Thankfully, after a stay in the epilepsy ward of United Hospital, the doctors found the right combination. (They glued a bunch of electrodes to my head to find where the excess electrical activity was, then picked medications to address that.) And for fifteen years, that became par for the course.
And then it wasn’t anymore. My body started getting acclimated to those medications and I had to try something else. And I was scared. There was some combination in the early 2000s that really messed with my head. My long-term memory suffered. A lot. And so I was scared. I was about to try a new kind of medication and I didn’t know what that would do to me. Would I forget more things from my past? Would my behavior change? Would I still be… me? Thankfully, Teresa was there to comfort me that night because I did a lot of crying. Because I was scared.

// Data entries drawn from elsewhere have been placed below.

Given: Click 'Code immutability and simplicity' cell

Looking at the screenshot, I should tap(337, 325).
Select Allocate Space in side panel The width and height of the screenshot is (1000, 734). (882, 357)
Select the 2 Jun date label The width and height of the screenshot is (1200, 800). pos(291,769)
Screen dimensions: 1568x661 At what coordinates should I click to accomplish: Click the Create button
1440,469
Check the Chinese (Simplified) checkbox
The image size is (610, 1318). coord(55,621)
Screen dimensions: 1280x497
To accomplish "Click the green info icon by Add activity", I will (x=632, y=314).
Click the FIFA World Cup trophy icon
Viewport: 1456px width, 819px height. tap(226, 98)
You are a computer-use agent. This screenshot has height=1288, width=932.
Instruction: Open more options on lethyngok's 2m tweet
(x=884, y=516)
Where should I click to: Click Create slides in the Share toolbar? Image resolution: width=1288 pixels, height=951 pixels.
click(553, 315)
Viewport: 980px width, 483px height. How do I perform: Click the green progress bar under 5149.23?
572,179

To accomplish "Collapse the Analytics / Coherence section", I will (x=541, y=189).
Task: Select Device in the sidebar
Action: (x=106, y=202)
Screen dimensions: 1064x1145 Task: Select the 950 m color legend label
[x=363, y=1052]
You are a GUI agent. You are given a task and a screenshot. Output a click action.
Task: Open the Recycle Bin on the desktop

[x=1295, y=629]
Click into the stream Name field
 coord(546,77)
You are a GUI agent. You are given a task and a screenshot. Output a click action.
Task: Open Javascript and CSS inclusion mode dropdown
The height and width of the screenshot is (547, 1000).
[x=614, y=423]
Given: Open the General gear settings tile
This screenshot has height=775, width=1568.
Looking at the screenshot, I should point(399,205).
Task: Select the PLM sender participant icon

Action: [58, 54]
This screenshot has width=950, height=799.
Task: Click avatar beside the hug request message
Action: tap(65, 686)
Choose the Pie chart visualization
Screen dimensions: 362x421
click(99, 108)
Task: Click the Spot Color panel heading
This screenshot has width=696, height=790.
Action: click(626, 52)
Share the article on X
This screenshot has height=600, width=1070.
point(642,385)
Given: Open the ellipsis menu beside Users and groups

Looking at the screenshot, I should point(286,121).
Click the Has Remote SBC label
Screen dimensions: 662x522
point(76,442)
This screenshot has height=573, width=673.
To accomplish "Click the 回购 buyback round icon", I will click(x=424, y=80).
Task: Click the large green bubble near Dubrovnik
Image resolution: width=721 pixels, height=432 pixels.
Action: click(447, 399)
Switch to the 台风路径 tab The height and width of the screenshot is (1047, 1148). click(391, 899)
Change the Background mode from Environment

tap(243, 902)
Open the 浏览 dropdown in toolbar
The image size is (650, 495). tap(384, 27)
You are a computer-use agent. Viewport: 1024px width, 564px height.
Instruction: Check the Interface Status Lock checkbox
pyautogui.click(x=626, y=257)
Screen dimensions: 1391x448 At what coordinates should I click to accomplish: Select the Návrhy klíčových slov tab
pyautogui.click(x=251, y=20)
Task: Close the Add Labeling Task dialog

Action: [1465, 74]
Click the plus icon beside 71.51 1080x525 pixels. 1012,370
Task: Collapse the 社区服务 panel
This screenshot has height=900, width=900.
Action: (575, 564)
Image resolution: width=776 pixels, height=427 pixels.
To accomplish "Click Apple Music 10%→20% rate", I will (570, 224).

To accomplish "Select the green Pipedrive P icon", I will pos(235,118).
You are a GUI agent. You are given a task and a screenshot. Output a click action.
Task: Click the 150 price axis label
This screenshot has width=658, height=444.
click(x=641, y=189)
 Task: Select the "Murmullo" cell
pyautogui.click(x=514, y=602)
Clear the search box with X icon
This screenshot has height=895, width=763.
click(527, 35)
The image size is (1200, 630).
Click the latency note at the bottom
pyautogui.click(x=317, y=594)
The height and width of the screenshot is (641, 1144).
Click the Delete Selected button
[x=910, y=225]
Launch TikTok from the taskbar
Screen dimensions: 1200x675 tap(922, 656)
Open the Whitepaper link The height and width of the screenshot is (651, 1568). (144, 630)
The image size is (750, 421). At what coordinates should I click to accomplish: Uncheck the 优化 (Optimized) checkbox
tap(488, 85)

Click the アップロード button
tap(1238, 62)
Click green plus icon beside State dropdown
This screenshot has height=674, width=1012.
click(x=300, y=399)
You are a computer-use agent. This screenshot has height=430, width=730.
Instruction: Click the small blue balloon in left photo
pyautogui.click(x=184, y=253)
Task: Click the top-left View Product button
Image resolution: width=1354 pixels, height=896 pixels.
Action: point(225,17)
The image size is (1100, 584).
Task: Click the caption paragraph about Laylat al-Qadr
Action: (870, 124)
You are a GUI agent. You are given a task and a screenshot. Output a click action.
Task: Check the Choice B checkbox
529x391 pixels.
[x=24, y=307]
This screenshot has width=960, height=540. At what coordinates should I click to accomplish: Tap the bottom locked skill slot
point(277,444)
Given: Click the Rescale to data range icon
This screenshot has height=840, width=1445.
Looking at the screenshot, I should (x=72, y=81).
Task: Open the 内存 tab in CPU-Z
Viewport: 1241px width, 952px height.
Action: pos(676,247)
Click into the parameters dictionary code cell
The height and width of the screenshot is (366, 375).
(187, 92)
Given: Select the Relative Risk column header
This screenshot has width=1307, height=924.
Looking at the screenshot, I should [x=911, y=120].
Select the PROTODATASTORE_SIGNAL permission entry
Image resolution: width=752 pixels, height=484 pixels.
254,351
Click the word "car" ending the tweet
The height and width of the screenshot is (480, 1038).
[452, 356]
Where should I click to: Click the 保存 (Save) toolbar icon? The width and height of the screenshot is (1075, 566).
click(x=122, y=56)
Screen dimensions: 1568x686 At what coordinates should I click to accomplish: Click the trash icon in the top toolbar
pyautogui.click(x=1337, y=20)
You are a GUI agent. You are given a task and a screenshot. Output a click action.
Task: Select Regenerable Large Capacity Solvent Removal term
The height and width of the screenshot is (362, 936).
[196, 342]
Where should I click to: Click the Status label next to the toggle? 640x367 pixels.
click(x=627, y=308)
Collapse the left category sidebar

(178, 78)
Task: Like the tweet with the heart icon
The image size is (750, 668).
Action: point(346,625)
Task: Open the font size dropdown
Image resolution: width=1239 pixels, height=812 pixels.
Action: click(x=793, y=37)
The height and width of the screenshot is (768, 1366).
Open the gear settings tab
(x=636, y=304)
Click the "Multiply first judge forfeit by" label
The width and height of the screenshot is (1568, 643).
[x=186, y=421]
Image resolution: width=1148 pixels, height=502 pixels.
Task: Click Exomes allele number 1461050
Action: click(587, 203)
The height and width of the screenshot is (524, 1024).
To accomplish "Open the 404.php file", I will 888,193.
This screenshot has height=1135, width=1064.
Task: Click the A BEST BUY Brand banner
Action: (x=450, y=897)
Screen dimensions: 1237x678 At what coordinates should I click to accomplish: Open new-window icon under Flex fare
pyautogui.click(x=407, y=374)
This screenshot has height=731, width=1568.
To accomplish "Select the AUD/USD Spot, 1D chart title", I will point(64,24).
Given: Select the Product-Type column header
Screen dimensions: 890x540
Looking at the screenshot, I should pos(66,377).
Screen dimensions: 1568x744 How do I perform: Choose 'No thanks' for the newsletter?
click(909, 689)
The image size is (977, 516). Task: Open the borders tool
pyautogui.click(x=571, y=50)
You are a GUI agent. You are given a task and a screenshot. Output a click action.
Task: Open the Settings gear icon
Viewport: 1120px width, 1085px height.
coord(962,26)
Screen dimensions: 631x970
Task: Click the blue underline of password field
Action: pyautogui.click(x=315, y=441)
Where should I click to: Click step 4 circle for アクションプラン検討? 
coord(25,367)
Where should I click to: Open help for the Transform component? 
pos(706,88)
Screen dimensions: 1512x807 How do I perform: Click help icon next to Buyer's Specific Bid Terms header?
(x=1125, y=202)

I’m not scared now. I’ve done some more medication hopping since last year, but to no avail. Well, not complete avail. Certainly not “fifteen years with no seizures” avail. But really, not even “I can tolerate this level of seizures in the long term” avail. I’ve got an appointment scheduled with my doctor at Minnesota Epilepsy Group at the end of the month and we’ll talk about a different type of treatment. Maybe a different dosage of what I’m taking, but probably a different medication altogether. And I’m not crying this time. I didn’t any of the other times we’ve made medication changes since last year, either. Because I’m still me, I’m still functional and I’m still able to talk about having epilepsy and seizures. I was afraid of starting medication hopping all over again, but now? Now it’s par for the course.